Shana Falana is a Kingston, NY-based, experimental, shoegaze/dream pop artist, who has been praised by several publications for a live set that combines live looping of reverb-drenched vocals, pre-recorded backing tracks, shimmering guitar and drums and she pairs with mood-setting visual projections. 

Over the past few years, Falana has released her debut solo EP, In The Light in 2011, two Bandcamp-only lo-fi-based releases, Channel and Velvet Pop, and a cassette-only release of her earliest work, Shana Sings Herself To Sleep, which helped raise over $10,000 for her European tour. And she’s been known to record new song ideas on her phone and put them on Soundcloud for her fans. But this Spring will mark the long-anticpiated release of her debut full-length effort, Set Your Lightning Free. Fallen has described the songwriting and recording process behind the album as a deliberate effort to break her own self-professed rules, “I’ve always kept the different sides of my music separate. The ambient ballads, the fuzzed out stuff, they all needed to exist as their own statements,” Falana explains in the press notes. “I would have two or three bands at one time: a sludge rock band; a Bulgarian women’s choir; a pretty, dreamy organ and guitar duo. This is the first record where I’ve combined all of that, sometimes in the course of one song.”
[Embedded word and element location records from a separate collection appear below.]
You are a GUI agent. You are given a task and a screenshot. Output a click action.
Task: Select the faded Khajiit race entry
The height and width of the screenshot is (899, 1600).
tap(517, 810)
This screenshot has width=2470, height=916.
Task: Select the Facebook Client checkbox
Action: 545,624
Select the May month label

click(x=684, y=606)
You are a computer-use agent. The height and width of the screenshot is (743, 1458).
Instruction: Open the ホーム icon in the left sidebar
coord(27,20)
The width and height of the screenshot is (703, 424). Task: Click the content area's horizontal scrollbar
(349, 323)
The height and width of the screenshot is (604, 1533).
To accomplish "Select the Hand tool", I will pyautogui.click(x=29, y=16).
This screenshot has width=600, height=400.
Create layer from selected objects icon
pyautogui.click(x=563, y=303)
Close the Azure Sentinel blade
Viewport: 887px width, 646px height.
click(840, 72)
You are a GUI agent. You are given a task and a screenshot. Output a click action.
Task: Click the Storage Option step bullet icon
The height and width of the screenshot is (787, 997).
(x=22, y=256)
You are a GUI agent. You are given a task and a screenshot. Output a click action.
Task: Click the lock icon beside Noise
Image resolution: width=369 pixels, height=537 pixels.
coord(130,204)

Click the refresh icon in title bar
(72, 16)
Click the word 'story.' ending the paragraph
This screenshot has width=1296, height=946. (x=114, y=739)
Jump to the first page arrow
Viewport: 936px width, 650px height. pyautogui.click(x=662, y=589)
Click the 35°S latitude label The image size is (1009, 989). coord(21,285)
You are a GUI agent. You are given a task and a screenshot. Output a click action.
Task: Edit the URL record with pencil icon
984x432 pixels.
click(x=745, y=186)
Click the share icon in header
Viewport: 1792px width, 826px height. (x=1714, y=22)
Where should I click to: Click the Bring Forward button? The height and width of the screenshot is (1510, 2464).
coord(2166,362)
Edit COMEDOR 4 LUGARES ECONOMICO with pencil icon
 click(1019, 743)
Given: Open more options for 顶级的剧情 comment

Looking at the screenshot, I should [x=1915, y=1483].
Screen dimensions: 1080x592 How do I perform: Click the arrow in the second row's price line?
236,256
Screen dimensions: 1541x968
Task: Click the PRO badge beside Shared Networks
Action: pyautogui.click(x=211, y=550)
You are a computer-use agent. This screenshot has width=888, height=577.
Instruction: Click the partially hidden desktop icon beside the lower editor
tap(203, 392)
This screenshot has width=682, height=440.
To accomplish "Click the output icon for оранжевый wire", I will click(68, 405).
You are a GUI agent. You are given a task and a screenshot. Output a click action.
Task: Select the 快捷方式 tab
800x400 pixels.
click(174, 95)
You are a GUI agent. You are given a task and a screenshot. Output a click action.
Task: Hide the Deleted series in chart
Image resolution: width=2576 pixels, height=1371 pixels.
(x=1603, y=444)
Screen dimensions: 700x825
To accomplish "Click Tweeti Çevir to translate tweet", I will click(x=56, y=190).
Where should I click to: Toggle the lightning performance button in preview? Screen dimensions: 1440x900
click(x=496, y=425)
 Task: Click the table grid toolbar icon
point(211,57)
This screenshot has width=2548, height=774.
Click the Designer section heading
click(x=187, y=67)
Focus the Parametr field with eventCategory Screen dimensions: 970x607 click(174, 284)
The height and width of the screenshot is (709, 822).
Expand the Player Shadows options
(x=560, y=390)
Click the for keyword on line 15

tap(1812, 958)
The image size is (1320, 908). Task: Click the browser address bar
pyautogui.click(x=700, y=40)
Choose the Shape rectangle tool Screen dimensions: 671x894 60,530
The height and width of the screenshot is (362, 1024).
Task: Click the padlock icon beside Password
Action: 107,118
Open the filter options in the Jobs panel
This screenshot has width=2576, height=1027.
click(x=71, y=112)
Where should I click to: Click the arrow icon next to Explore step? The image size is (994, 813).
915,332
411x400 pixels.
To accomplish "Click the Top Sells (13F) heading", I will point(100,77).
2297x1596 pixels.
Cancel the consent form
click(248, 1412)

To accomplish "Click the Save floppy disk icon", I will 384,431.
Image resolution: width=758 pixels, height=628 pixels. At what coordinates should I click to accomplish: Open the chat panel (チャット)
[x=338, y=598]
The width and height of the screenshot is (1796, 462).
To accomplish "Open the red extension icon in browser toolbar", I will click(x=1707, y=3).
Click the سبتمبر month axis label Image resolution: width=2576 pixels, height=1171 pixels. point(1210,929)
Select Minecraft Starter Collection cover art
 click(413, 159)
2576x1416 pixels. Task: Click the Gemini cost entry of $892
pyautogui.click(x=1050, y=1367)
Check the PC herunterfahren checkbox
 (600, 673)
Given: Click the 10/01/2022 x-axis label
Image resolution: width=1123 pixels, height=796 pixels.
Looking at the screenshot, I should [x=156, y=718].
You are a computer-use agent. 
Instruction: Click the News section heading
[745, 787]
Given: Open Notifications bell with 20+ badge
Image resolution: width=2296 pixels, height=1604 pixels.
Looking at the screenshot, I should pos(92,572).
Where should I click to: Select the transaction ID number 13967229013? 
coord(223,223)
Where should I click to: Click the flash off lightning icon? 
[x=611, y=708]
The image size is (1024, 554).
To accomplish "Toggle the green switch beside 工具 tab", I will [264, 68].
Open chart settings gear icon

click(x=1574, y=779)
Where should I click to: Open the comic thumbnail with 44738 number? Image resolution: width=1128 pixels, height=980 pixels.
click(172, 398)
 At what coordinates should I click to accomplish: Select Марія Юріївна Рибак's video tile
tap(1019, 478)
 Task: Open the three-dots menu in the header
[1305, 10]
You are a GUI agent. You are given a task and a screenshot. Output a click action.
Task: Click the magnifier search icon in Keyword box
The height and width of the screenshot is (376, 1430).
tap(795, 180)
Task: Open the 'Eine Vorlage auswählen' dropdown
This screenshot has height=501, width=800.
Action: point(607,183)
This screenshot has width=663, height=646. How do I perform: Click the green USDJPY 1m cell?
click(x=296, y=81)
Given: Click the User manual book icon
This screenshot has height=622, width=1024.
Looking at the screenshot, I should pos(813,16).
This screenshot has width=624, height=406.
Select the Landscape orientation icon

Instead of spending several months in the studio, laboring and fussing over arrangements and takes, Falana along with drummer and collaborator Mike Amari, and producer Dan Goodwin, who has worked with Devo and Kaki King recorded the album in a week with the informal working mantra (and I’m paraphrasing here) of first idea, best idea and don’t look back. And on the forthcoming album’s first single "Heavenstay,” Falana and Amari’s working mantra gives the song a raw, urgency that belies the material’s dreamy and gauzy feel of the material. 

Interestingly, the song which is comprised of shimmering guitars and tribal-like drumming paired with Falana’s ethereal vocals bears a resemblance to both My Gold Mask’s Leave Me Midnight and atmospheric 80s New Wave – in particular SIouxsie and the Banshees, Echo and the Bunnymen and others come to mind.